Tim Burton returns to the one that got him there with Frankenweenie, a stop-motion remake of a live-action short he made for Disney back in 1984.
His new movie is quintessential Burton — manna for purists and an unexpected joy for the uninitiated.
As a young animator, Burton caught a wave when he made the original movie back in his early days at the studio. Fresh out of CalArts, he was just another finger-stained grad working on the lot at a time when cable TV was a new frontier.
How did a young Burton end up at Disney, and what did he originally have in mind for ‘Frankenweenie?’
The Disney Channel had airtime to fill and commissioned short movies and other non-feature fare to fill it.
Burton came up with a story about an ordinary boy named Victor Frankenstein who is forced by circumstances to live up to his namesake when his best and only friend in the world, a bull terrier named Sparky, is hit by a car.
In the attic of his suburban home, Victor creates his own laboratory for the specific purpose of reviving his beloved pet. On a dark and stormy night, he hoists the carcass to the sky where a lightning strike will jump start the animal’s heart.
Burton’s original short is indelible to anyone who has seen it, a quirky nostalgic little gem starring Shelley Duvall and Daniel Stern.
While it works fine on its own terms, the material seems to crave a stylistic sensibility better suited to animation.
Burton claims his original concept was for a stop-motion feature-length film and the new Frankenweenie, with its charming artifice and nostalgic aesthetic, is a perfect marriage of material and tone.
The director delights in toying with his favorite tropes of classic horror — moody black-and-white photography, shadows on the walls, and the pure artifice of studio filmmaking.

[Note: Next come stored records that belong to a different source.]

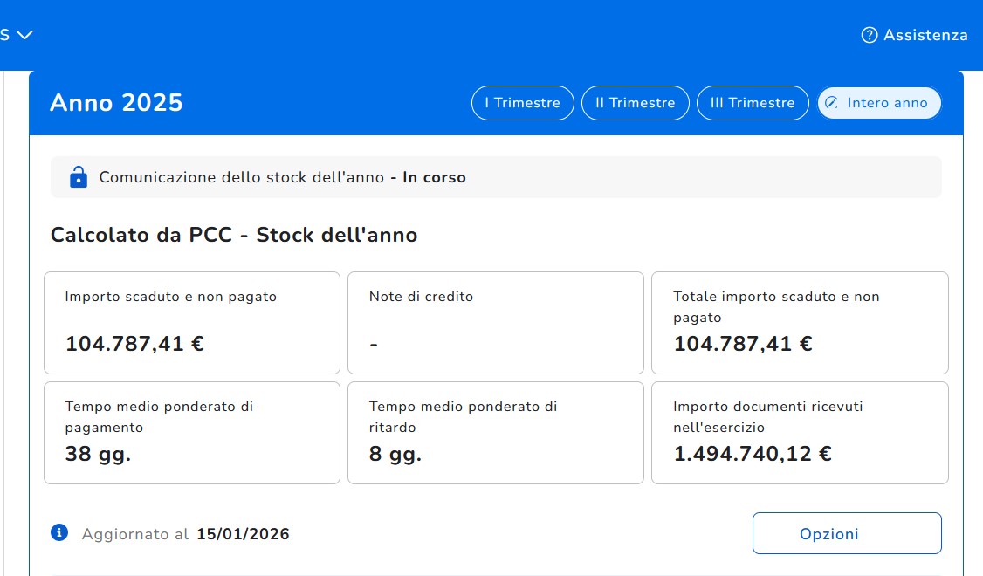Click the blue padlock icon
This screenshot has height=576, width=983.
point(79,177)
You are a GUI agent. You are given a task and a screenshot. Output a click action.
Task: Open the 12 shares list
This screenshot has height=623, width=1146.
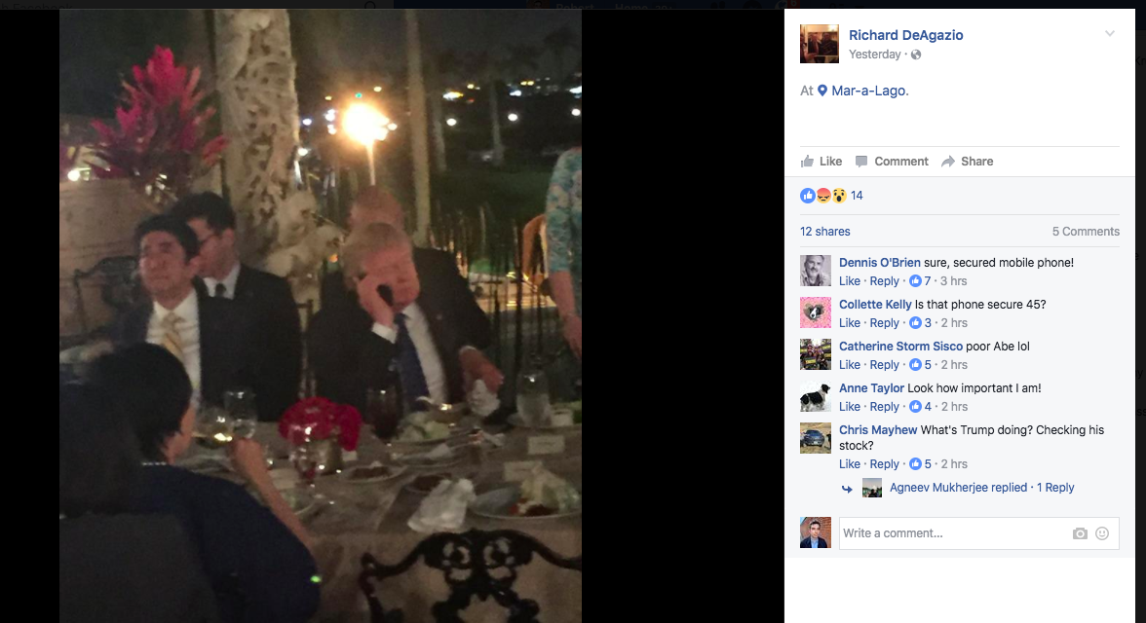(x=825, y=232)
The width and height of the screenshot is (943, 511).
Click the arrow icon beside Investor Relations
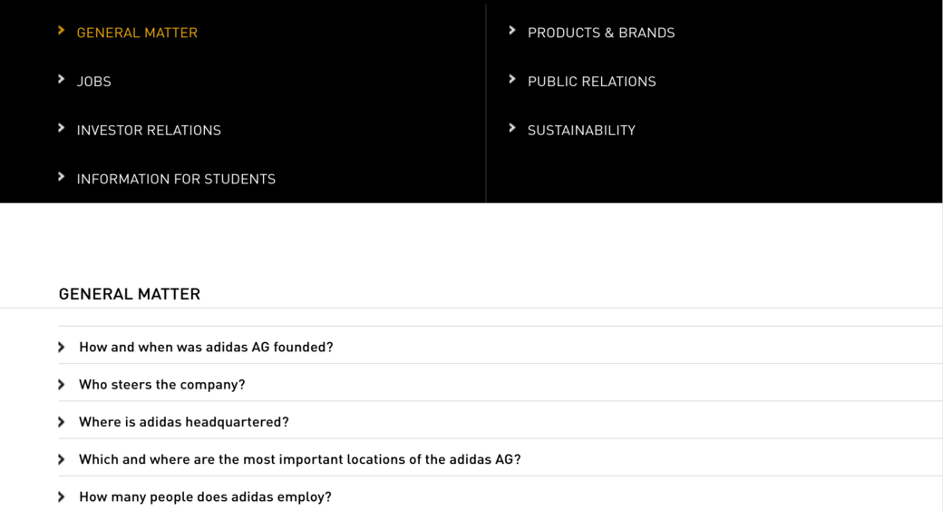coord(61,129)
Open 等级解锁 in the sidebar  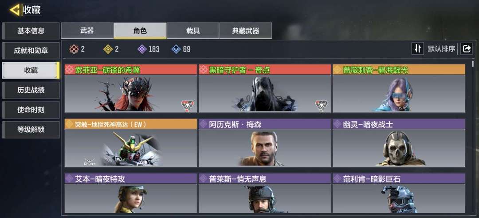pos(31,130)
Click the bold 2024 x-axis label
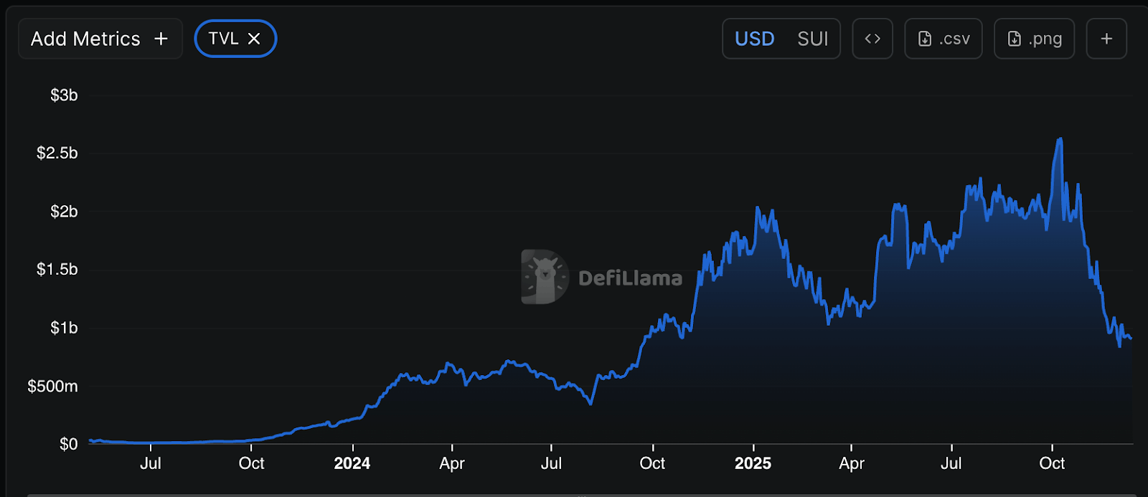This screenshot has height=497, width=1148. pyautogui.click(x=352, y=463)
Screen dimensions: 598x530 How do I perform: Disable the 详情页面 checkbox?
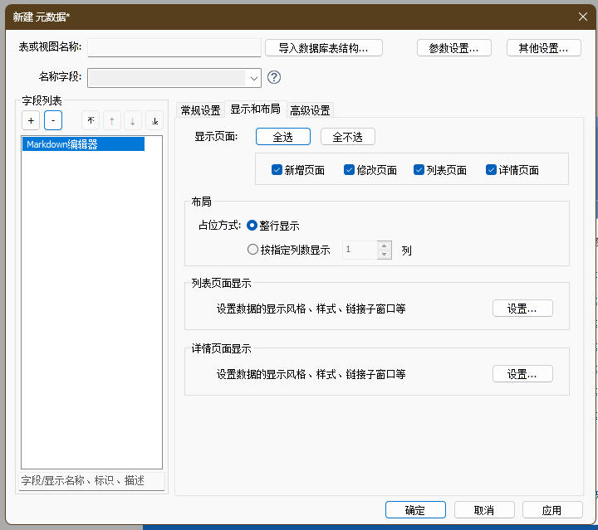click(491, 170)
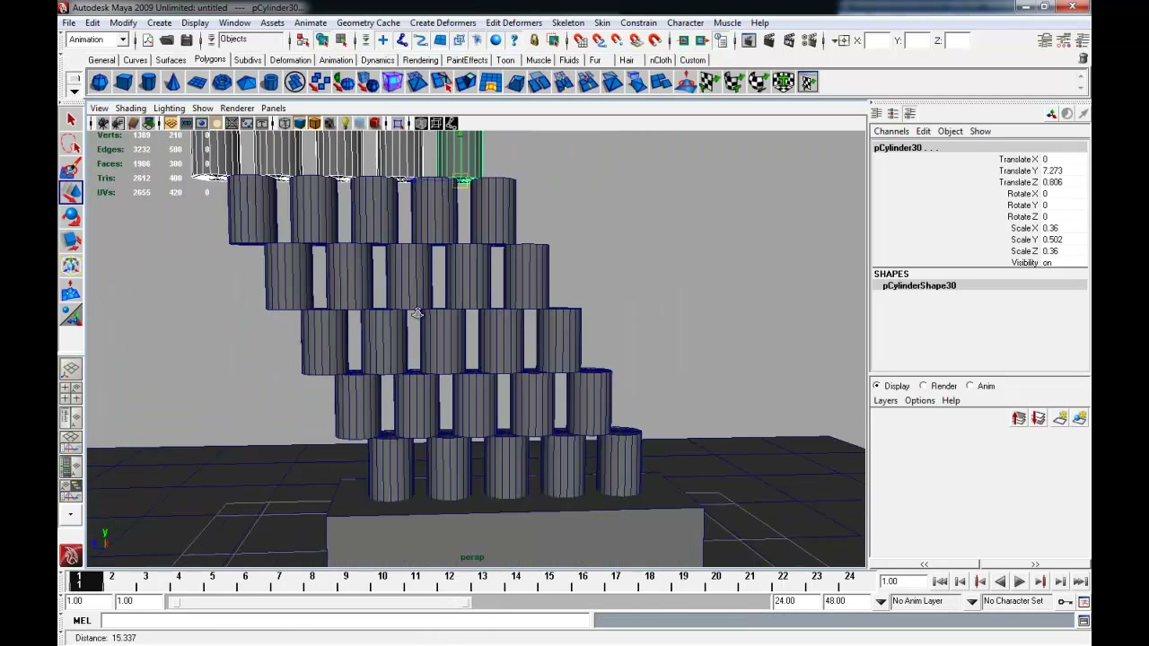Create a polygon cone from the shelf
The image size is (1149, 646).
tap(172, 83)
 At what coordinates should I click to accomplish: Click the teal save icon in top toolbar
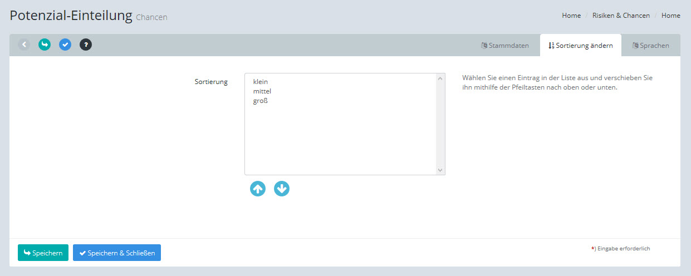coord(45,45)
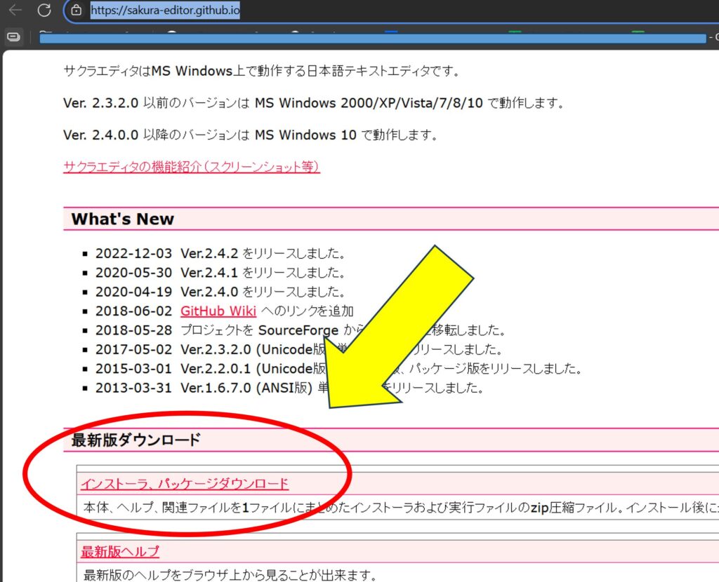Open site info via the lock icon
719x582 pixels.
point(77,11)
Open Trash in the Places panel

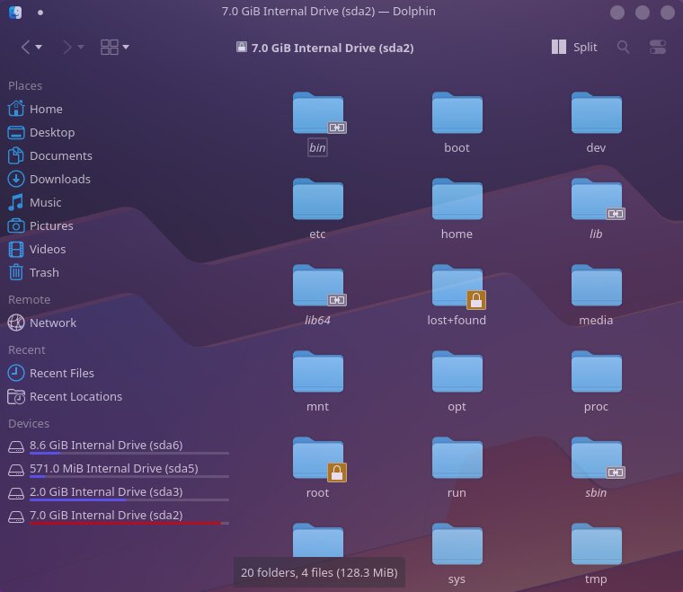click(x=43, y=272)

Victor is an outsider in the classic Burton sense, obsessed with tinkering alone, much as Burton himself spent hours alone as a child, drawing pictures and watching movies in an unremarkable house on a side street in 1960s Burbank.
Victor designs a lab like the one used in the original Frankenstein, substituting bicycle wheels for voltrons, an ironing board for a gurney and a swing set slung over an open skylight for a pulley.
When the young hero successfully brings his dog back to life, his methods are copied by his classmates, a hunchback kid named Edgar Gore (get it? E. Gore?) and Nassor, a Boris Karloff knock-off, who aim to win the school science fair at any cost.
In fact, the classic Universal Studios monsters run amok this movie, including a vampire cat, a were-rat and a mummy-hamster — re-animated pets who wreak havoc at the town fair.
If there are issues with Frankenweenie they are minor ones — for instance, what was once a tight little film now feels padded out.
Writer John August’s script seems to spin its wheels in the second half on a plot point involving an invisible fish, and the climactic mayhem at the town fair is fun but pulls the story away from Victor and Sparky.
Some characters are lovingly endowed, such as Victor and his maligned science teacher, Mr. Rzykruski (Martin Landau), while others are treated as an after thought, like Elsa Van Hesling (Winona Ryder) as the put upon daughter of the town’s Mayor Burgemeister.
Following on the heels of ParaNorman, Frankenweenie may seem like the second in a trend of ghoulish family films. But Burton’s new movie is a stand alone, redemption for the fatally flawed Dark Shadows earlier this year, and a pleasurable closing of the circle.
Filmmakers don’t usually get to revisit their work. And when they do, the result can be horrifying. But Frankenweenie is a case of a distinguished artist returning to material that is dear to him, bringing with him a career’s worth of experience, and dusting off a diamond.